Why to put as a baseline -3dB .

I read online that is a recurring number for this I ask the question but I don't know where it comes from

• Can you share a link to exactly where you read this? – The Photon Oct 24 '19 at 21:05

-3dB is the point of 50% power. The point when the tipping point changes from a majority of the power to a minority of the power gets through.

The native form of the equation is: $$SNR=10\log_{10}\left(\frac{P_{SIGNAL}}{P_{NOISE}}\right)$$

Power is proportional the square amplitude (think $$\P= I^{2}R\$$ or $$\P = \frac{V^{2}}{R}\$$). Which is why if you use dB to calculate amplitude, you get:

$$SNR=20\log_{10}\left(\frac{A_{SIGNAL}}{A_{NOISE}}\right)$$

Changing the coefficient from "10" to "20" applies an extra "2" which works it's way into the exponent through the log function which effectively squares the amplitude to end up with the dB which is supposed to represent power.
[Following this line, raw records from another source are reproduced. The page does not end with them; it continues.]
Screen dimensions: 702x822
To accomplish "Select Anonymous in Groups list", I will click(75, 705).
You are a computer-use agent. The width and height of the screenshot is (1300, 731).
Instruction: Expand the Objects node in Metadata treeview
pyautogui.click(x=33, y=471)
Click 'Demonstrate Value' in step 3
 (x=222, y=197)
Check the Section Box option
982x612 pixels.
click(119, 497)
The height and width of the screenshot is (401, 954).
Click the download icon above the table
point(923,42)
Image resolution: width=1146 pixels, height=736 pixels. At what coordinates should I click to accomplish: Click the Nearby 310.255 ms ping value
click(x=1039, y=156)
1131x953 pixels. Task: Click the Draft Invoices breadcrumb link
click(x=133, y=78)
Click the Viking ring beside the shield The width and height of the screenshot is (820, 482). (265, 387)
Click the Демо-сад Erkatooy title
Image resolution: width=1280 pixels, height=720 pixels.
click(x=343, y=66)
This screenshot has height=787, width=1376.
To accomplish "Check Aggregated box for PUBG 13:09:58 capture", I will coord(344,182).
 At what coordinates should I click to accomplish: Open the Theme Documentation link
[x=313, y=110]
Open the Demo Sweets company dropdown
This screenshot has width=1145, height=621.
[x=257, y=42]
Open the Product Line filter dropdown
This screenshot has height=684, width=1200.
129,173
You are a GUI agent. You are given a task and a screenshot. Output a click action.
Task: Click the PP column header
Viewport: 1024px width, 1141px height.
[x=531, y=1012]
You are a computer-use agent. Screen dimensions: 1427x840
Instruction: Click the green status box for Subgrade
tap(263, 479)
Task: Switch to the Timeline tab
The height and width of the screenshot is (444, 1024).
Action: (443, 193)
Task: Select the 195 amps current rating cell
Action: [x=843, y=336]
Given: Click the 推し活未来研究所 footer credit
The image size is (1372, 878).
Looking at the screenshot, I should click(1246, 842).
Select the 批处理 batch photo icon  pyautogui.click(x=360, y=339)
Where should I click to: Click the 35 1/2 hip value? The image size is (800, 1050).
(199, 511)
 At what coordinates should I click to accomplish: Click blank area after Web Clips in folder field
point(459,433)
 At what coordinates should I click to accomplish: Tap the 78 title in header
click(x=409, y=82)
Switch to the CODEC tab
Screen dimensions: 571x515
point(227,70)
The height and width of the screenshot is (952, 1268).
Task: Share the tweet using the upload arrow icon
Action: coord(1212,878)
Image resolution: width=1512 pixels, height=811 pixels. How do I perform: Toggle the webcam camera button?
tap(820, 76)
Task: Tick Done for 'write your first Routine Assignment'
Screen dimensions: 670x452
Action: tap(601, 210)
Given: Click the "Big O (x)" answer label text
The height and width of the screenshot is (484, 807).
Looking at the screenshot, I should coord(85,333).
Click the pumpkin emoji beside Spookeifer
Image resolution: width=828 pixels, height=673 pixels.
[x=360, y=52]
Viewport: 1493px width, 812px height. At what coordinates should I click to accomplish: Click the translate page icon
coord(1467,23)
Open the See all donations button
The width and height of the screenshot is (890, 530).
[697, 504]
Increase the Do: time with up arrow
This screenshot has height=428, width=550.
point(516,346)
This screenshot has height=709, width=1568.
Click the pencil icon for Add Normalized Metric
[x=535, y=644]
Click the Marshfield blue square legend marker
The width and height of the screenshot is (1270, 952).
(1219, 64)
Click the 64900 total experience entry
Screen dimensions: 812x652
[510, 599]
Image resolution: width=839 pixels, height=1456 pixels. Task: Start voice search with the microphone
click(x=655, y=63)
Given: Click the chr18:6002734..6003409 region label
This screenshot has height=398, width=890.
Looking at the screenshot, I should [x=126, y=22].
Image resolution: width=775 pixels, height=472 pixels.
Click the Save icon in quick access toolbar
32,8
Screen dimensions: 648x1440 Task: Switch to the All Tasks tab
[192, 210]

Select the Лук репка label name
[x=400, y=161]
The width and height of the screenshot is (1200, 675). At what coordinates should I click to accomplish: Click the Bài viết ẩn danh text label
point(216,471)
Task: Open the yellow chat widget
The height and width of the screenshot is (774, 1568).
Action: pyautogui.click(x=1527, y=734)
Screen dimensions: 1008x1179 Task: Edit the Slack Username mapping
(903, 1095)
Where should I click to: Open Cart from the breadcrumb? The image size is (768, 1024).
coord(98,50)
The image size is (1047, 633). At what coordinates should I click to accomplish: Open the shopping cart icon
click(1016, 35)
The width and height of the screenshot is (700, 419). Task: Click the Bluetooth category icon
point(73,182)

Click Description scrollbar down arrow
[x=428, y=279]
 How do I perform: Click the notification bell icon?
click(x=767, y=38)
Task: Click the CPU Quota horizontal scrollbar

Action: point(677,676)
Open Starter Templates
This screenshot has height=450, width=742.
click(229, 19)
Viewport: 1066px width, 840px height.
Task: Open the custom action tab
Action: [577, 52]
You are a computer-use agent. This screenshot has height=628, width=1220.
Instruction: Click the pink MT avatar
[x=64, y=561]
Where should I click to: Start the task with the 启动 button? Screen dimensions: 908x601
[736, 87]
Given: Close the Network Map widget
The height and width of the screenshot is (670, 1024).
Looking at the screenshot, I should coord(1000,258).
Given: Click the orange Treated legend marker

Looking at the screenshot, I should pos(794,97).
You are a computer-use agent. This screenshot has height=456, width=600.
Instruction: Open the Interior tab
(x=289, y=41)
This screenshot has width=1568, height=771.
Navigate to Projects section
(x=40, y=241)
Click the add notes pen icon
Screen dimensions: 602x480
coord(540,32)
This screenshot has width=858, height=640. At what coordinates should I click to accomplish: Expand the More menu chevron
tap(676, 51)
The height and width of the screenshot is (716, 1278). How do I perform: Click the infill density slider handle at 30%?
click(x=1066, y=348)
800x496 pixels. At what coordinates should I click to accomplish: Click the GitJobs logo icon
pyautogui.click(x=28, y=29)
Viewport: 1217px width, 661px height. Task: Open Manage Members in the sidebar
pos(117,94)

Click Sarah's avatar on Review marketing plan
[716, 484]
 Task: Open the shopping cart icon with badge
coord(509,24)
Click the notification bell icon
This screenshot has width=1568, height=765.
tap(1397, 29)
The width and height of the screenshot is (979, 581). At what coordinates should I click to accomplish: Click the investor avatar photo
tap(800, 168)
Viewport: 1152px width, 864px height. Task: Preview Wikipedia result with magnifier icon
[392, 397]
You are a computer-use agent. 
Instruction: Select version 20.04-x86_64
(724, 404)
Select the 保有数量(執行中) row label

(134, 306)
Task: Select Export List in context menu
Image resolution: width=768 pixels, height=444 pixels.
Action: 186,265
So the thing to understand is that dB ALWAYS talks about power. ALWAYS. There is no such thing like dB for amplitude. It's always dB for power. There's no such thing as "it increased in amplitude by 3dB". It's always "it increased in power by 3dB", but you can use that to calculate the equivalent increase in amplitude.

$$SNR=20\log_{10}\left(\frac{A_{SIGNAL}}{A_{NOISE}}\right)-3dB$$

is wrong as far as I can tell. Subtracting 3dB just makes the SNR half the power which makes no sense. If you provided more context maybe we can be more clear. I am also really curious where you saw this if you saw it more than once (especially if you saw it in more than one paper).

EDIT: I think I know what's going on. It's still wrong though.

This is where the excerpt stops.